Genetic genealogy is an area of biological research where individuals working collectively can make a very significant contribution to furthering our understanding of historical and present day human populations.
Recently a collaborative network largely composed of independent researchers used freely available whole genome sequence data to rewrite the phylogenetic tree of Y chromosome Haplogroup R1b1a2, the most common Y chromosome variant in Western Europe [Rocca et al. (2012). Discovery of Western European R1b1a2 Y Chromosome Variants in 1000 Genomes Project Data: An Online Community Approach. PLoS ONE, 7(7), e41634].
Now, some of the same researchers have been granted access to a new collection of data. The aim of this project is to follow up with a much larger and more in-depth analysis of R1b1a2 using a new dataset of 1,000 male whole genomes from the British Isles, containing an estimated 700 R1b1a2 samples. Our original phylogeny was based on 135 samples, so this approximately 5-fold increase will allow the construction of a far more fine-grained phylogeny of R1b1a2 variants present in the British Isles population. This is participatory research on many levels, from the individuals whose genomes were sequenced, to the citizen scientists analysing their data, and the many individuals whose genetic genealogy research will benefit from the newly discovered variants.
Why this matters
Our research is important because alternative approaches, such as small scale sequencing of targeted regions of the Y chromosome, are not powerful enough, and traditional academic studies are unable to keep up with the pace of new variant discovery in the genetic genealogy community.
The principal goals of our project are new variant discovery and validation. Discovery takes place through computational analysis of whole genome data.
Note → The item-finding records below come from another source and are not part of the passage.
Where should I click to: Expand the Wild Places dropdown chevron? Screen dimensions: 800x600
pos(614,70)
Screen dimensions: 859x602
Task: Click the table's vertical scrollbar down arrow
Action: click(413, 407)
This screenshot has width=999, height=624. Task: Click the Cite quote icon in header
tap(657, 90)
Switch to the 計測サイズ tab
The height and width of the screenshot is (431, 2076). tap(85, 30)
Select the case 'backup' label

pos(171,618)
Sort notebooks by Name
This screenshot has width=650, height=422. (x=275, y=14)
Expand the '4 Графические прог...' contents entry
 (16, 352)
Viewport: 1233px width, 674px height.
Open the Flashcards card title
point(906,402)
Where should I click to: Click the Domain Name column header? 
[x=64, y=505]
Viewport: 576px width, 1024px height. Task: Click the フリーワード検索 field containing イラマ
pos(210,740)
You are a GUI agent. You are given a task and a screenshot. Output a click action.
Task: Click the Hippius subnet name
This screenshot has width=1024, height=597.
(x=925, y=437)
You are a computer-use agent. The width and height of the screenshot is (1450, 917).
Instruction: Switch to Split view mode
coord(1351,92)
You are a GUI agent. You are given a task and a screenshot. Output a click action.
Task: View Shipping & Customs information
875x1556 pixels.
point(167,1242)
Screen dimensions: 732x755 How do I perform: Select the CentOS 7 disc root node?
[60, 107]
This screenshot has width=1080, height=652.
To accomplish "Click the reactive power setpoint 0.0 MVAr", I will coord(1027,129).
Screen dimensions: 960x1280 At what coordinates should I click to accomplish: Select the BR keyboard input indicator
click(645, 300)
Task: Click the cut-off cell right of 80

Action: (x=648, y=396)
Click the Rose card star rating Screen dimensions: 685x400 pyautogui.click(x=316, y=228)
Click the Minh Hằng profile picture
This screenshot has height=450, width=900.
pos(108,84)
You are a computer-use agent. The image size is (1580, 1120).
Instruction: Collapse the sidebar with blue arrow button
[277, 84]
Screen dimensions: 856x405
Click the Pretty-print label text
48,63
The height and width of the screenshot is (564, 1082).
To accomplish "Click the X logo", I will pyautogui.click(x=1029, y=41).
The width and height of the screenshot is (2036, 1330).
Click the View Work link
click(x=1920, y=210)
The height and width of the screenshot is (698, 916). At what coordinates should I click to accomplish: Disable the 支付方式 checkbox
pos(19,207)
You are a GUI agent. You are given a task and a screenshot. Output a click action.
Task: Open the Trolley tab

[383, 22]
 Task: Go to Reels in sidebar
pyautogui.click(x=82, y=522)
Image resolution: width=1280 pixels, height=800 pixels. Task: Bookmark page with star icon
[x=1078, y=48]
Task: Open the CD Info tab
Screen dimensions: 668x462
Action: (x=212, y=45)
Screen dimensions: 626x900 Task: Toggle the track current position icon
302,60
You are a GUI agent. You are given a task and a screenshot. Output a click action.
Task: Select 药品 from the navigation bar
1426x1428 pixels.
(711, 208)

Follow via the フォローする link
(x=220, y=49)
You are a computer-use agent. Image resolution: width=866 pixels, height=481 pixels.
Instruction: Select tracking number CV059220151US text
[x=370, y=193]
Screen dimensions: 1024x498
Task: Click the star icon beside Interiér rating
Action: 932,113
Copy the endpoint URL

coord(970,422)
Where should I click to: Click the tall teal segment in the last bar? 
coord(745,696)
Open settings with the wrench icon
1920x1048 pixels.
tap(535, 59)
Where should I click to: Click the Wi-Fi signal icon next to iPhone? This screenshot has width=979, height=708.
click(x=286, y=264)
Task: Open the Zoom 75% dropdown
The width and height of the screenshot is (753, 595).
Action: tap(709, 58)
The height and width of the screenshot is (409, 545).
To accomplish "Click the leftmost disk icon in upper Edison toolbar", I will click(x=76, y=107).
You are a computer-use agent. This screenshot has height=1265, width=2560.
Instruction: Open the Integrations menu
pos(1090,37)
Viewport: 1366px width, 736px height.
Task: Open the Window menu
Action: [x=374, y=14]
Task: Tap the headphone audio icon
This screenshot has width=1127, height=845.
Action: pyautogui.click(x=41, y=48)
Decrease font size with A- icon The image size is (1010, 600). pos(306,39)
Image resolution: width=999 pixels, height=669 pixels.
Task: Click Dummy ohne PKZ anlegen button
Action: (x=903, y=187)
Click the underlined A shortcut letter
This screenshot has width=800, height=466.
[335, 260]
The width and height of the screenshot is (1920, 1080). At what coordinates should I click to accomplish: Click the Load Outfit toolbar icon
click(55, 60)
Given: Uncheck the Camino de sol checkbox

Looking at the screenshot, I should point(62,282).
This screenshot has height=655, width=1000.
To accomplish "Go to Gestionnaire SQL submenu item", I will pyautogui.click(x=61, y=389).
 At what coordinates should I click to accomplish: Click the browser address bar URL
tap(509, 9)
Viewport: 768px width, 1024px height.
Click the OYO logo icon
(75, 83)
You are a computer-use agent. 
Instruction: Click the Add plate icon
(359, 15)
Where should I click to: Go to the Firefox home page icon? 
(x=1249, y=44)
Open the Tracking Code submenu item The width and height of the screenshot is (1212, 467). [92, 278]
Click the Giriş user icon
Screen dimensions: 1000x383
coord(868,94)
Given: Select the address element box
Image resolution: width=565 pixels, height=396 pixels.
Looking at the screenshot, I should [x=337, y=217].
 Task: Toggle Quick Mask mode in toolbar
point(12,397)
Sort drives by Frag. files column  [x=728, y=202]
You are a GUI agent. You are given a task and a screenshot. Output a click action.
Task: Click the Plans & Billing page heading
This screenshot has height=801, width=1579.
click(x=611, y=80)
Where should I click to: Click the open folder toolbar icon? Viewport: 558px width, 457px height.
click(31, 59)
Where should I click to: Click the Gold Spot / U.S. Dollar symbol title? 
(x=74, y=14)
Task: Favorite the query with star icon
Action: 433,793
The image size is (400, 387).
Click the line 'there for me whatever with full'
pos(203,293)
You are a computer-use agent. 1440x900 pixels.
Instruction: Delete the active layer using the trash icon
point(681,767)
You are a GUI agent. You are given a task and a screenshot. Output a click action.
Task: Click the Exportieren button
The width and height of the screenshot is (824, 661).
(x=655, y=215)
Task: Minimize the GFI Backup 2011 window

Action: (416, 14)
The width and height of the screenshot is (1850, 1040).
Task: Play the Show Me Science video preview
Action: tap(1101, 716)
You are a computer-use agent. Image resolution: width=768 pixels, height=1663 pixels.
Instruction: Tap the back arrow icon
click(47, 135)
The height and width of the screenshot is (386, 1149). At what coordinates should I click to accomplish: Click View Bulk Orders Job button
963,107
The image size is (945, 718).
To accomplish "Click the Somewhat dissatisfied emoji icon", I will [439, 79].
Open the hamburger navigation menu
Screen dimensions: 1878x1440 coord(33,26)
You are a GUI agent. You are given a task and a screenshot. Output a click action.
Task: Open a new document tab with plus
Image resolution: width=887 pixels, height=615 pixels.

The Wellcome Trust (UK) have granted us access to new whole genome data, and we are currently extracting and analysing the Y chromosome variants from the first release of data.
This initial release of 310 male genomes allowed us to conduct pilot investigations of R1b1a2 that confirmed the richness of the resource. As an example, analysis of the DF49 branch of R1b1a2 identified sixteen DF49+ men, and comparison of their Y chromosomes revealed over 50 new candidate variants that define 8 new branches and therefore refine the current DF49 phylogeny dramatically. Importantly our analysis identifies new non-private genetic variants defining branches below M222.
Using DF49 as a yardstick, we expect to be able to generate large numbers of candidate variants across the spectrum of R1b1a2 found in the British Isles (principally the branches under U106, P312), and to then select phylogenetically useful variants for validation by Sanger sequencing. Haplogroup R1b1a2 comprises about 70% of the men found in the British Isles, so it is by far the most common Haplogroup seen.
What your money can do
This is our first call for funding. We need your support in order to purchase the reagents and consumables to develop new primer pairs and to validate novel genetic variants using DNA sequencing. Our costs are relatively low; we do not recover costs for analysing the genome data, however we do need to purchase some specific reagents and perform DNA sequencing to validate the new genetic variants.
In the currency of genetic genealogy $39 buys one test for one individual. If all regular R1b1a2 SNP testers donated $39 it would financially underwrite a large scale rewriting of the phylogeny. In principle $5,000 would allow us to progress at least 20 new genetic markers (i.e. 20 new branches of the tree), and this will form the basis of our next publication. Any additional funds beyond this will allow us to develop even more genetic markers.
The primary objective is to validate new Y chromosome markers and help rewrite the Y chromosome phylogenetic tree for R1b1a2. We will publish the new phylogeny in online peer-review journals initially. Importantly for genetic genealogy enthusiasts we will make the results available prior to publication at http://arxiv.org. Thus we will avoid the long delays between submission of a manuscript and its eventual publication (some 4-6 months on average). As soon as the manuscript is published at arxiv.org details of the markers including PCR primers will be available, thereby opening the door for commercial DNA testing for interested individuals.
Your donation will allow us to confirm more than 20 new branch-defining variant SNPs in Haplogroup R1b1a2. By funding the project in this way it offers the opportunity to discover at least as many new markers as our previous publication of the DF and Z series of markers in 2012, at a total cost of under $250 per validated marker.